START TASK MATERIAL
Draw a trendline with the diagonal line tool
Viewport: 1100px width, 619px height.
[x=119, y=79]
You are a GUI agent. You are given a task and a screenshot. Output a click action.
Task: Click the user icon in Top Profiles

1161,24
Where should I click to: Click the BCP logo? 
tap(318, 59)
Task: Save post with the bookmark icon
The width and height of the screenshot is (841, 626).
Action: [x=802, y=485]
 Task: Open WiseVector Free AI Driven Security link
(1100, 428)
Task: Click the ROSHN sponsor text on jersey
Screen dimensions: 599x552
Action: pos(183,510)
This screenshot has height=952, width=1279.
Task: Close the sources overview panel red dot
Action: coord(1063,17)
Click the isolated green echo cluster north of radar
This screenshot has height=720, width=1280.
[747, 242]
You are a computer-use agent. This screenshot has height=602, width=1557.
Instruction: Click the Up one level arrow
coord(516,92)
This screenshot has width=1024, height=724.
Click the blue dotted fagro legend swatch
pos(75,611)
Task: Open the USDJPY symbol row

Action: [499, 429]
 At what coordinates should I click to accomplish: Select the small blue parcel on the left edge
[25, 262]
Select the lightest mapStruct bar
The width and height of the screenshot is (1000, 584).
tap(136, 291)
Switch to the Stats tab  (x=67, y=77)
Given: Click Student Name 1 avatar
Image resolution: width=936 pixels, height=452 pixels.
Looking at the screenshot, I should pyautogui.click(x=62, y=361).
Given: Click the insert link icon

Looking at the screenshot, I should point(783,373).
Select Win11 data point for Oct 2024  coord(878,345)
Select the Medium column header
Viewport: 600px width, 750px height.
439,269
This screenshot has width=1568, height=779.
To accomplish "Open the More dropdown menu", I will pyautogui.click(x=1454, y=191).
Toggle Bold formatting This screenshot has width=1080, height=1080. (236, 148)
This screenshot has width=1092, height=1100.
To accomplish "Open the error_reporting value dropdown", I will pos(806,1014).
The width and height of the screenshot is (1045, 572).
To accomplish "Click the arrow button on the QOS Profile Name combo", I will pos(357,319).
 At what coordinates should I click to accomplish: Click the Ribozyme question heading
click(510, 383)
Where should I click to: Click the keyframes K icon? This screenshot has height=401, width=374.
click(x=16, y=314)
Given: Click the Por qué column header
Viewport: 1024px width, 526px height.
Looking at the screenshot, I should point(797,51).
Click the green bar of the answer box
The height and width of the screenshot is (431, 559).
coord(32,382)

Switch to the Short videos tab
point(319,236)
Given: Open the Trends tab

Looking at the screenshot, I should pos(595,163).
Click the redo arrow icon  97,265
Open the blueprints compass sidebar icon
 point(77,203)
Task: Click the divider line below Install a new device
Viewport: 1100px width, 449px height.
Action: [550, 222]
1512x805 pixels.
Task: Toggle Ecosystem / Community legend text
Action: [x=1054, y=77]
END TASK MATERIAL
• [REQUIRED WORK]:
All of the records above are to be returned exactly as they stand.

• [TASK OUTPUT]:
Draw a trendline with the diagonal line tool
Viewport: 1100px width, 619px height.
[x=119, y=79]
You are a GUI agent. You are given a task and a screenshot. Output a click action.
Task: Click the user icon in Top Profiles

1161,24
Where should I click to: Click the BCP logo? 
tap(318, 59)
Task: Save post with the bookmark icon
The width and height of the screenshot is (841, 626).
Action: [x=802, y=485]
 Task: Open WiseVector Free AI Driven Security link
(1100, 428)
Task: Click the ROSHN sponsor text on jersey
Screen dimensions: 599x552
Action: pos(183,510)
This screenshot has height=952, width=1279.
Task: Close the sources overview panel red dot
Action: coord(1063,17)
Click the isolated green echo cluster north of radar
This screenshot has height=720, width=1280.
[747, 242]
You are a computer-use agent. This screenshot has height=602, width=1557.
Instruction: Click the Up one level arrow
coord(516,92)
This screenshot has width=1024, height=724.
Click the blue dotted fagro legend swatch
pos(75,611)
Task: Open the USDJPY symbol row

Action: [499, 429]
 At what coordinates should I click to accomplish: Select the small blue parcel on the left edge
[25, 262]
Select the lightest mapStruct bar
The width and height of the screenshot is (1000, 584).
tap(136, 291)
Switch to the Stats tab  (x=67, y=77)
Given: Click Student Name 1 avatar
Image resolution: width=936 pixels, height=452 pixels.
Looking at the screenshot, I should pyautogui.click(x=62, y=361).
Given: Click the insert link icon

Looking at the screenshot, I should point(783,373).
Select Win11 data point for Oct 2024  coord(878,345)
Select the Medium column header
Viewport: 600px width, 750px height.
439,269
This screenshot has width=1568, height=779.
To accomplish "Open the More dropdown menu", I will pyautogui.click(x=1454, y=191).
Toggle Bold formatting This screenshot has width=1080, height=1080. (236, 148)
This screenshot has width=1092, height=1100.
To accomplish "Open the error_reporting value dropdown", I will pos(806,1014).
The width and height of the screenshot is (1045, 572).
To accomplish "Click the arrow button on the QOS Profile Name combo", I will pos(357,319).
 At what coordinates should I click to accomplish: Click the Ribozyme question heading
click(510, 383)
Where should I click to: Click the keyframes K icon? This screenshot has height=401, width=374.
click(x=16, y=314)
Given: Click the Por qué column header
Viewport: 1024px width, 526px height.
Looking at the screenshot, I should point(797,51).
Click the green bar of the answer box
The height and width of the screenshot is (431, 559).
coord(32,382)

Switch to the Short videos tab
point(319,236)
Given: Open the Trends tab

Looking at the screenshot, I should pos(595,163).
Click the redo arrow icon  97,265
Open the blueprints compass sidebar icon
 point(77,203)
Task: Click the divider line below Install a new device
Viewport: 1100px width, 449px height.
Action: [550, 222]
1512x805 pixels.
Task: Toggle Ecosystem / Community legend text
Action: [x=1054, y=77]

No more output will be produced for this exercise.